**STORED RECORDS**

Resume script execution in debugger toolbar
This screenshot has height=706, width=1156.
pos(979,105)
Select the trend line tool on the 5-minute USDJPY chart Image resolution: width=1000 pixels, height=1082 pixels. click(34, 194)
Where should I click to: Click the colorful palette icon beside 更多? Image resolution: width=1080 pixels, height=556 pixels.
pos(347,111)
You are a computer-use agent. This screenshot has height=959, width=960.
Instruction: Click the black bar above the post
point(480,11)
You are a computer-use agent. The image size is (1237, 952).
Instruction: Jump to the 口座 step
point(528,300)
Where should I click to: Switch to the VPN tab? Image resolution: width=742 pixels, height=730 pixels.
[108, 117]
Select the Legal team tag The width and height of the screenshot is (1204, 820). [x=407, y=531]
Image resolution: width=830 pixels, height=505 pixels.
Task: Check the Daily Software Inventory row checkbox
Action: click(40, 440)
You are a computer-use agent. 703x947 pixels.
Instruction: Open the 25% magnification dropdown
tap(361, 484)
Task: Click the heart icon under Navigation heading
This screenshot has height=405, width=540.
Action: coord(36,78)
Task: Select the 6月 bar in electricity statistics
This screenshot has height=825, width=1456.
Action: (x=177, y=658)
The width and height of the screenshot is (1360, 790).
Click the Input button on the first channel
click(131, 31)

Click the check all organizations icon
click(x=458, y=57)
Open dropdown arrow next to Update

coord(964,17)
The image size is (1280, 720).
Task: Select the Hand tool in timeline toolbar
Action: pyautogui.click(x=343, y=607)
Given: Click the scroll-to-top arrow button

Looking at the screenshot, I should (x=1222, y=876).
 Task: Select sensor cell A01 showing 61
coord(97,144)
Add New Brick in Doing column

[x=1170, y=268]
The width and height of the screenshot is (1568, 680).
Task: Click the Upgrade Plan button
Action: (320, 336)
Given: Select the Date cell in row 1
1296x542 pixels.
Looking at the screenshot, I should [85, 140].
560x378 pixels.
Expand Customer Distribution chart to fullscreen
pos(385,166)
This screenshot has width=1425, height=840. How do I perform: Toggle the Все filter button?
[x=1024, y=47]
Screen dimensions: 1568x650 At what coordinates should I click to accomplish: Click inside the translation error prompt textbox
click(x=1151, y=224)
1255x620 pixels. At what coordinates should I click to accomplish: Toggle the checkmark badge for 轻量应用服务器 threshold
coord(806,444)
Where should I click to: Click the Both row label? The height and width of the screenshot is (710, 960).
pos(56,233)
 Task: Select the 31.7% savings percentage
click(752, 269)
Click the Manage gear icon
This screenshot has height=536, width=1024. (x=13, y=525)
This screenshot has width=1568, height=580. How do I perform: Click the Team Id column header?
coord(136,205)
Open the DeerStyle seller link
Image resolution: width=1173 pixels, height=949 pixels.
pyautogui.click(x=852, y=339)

**WRITTEN INSTRUCTION**
Could you render all of the material above as a Markdown table with the columns Row and Material line, one numbered row per line and blank lines omitted?

**FULL RESPONSE**
| Row | Material line |
|---|---|
| 1 | Resume script execution in debugger toolbar |
| 2 | This screenshot has height=706, width=1156. |
| 3 | pos(979,105) |
| 4 | Select the trend line tool on the 5-minute USDJPY chart Image resolution: width=1000 pixels, height=1082 pixels. click(34, 194) |
| 5 | Where should I click to: Click the colorful palette icon beside 更多? Image resolution: width=1080 pixels, height=556 pixels. |
| 6 | pos(347,111) |
| 7 | You are a computer-use agent. This screenshot has height=959, width=960. |
| 8 | Instruction: Click the black bar above the post |
| 9 | point(480,11) |
| 10 | You are a computer-use agent. The image size is (1237, 952). |
| 11 | Instruction: Jump to the 口座 step |
| 12 | point(528,300) |
| 13 | Where should I click to: Switch to the VPN tab? Image resolution: width=742 pixels, height=730 pixels. |
| 14 | [108, 117] |
| 15 | Select the Legal team tag The width and height of the screenshot is (1204, 820). [x=407, y=531] |
| 16 | Image resolution: width=830 pixels, height=505 pixels. |
| 17 | Task: Check the Daily Software Inventory row checkbox |
| 18 | Action: click(40, 440) |
| 19 | You are a computer-use agent. 703x947 pixels. |
| 20 | Instruction: Open the 25% magnification dropdown |
| 21 | tap(361, 484) |
| 22 | Task: Click the heart icon under Navigation heading |
| 23 | This screenshot has height=405, width=540. |
| 24 | Action: coord(36,78) |
| 25 | Task: Select the 6月 bar in electricity statistics |
| 26 | This screenshot has height=825, width=1456. |
| 27 | Action: (x=177, y=658) |
| 28 | The width and height of the screenshot is (1360, 790). |
| 29 | Click the Input button on the first channel |
| 30 | click(131, 31) |
| 31 | Click the check all organizations icon |
| 32 | click(x=458, y=57) |
| 33 | Open dropdown arrow next to Update |
| 34 | coord(964,17) |
| 35 | The image size is (1280, 720). |
| 36 | Task: Select the Hand tool in timeline toolbar |
| 37 | Action: pyautogui.click(x=343, y=607) |
| 38 | Given: Click the scroll-to-top arrow button |
| 39 | Looking at the screenshot, I should (x=1222, y=876). |
| 40 |  Task: Select sensor cell A01 showing 61 |
| 41 | coord(97,144) |
| 42 | Add New Brick in Doing column |
| 43 | [x=1170, y=268] |
| 44 | The width and height of the screenshot is (1568, 680). |
| 45 | Task: Click the Upgrade Plan button |
| 46 | Action: (320, 336) |
| 47 | Given: Select the Date cell in row 1 |
| 48 | 1296x542 pixels. |
| 49 | Looking at the screenshot, I should [85, 140]. |
| 50 | 560x378 pixels. |
| 51 | Expand Customer Distribution chart to fullscreen |
| 52 | pos(385,166) |
| 53 | This screenshot has width=1425, height=840. How do I perform: Toggle the Все filter button? |
| 54 | [x=1024, y=47] |
| 55 | Screen dimensions: 1568x650 At what coordinates should I click to accomplish: Click inside the translation error prompt textbox |
| 56 | click(x=1151, y=224) |
| 57 | 1255x620 pixels. At what coordinates should I click to accomplish: Toggle the checkmark badge for 轻量应用服务器 threshold |
| 58 | coord(806,444) |
| 59 | Where should I click to: Click the Both row label? The height and width of the screenshot is (710, 960). |
| 60 | pos(56,233) |
| 61 |  Task: Select the 31.7% savings percentage |
| 62 | click(752, 269) |
| 63 | Click the Manage gear icon |
| 64 | This screenshot has height=536, width=1024. (x=13, y=525) |
| 65 | This screenshot has width=1568, height=580. How do I perform: Click the Team Id column header? |
| 66 | coord(136,205) |
| 67 | Open the DeerStyle seller link |
| 68 | Image resolution: width=1173 pixels, height=949 pixels. |
| 69 | pyautogui.click(x=852, y=339) |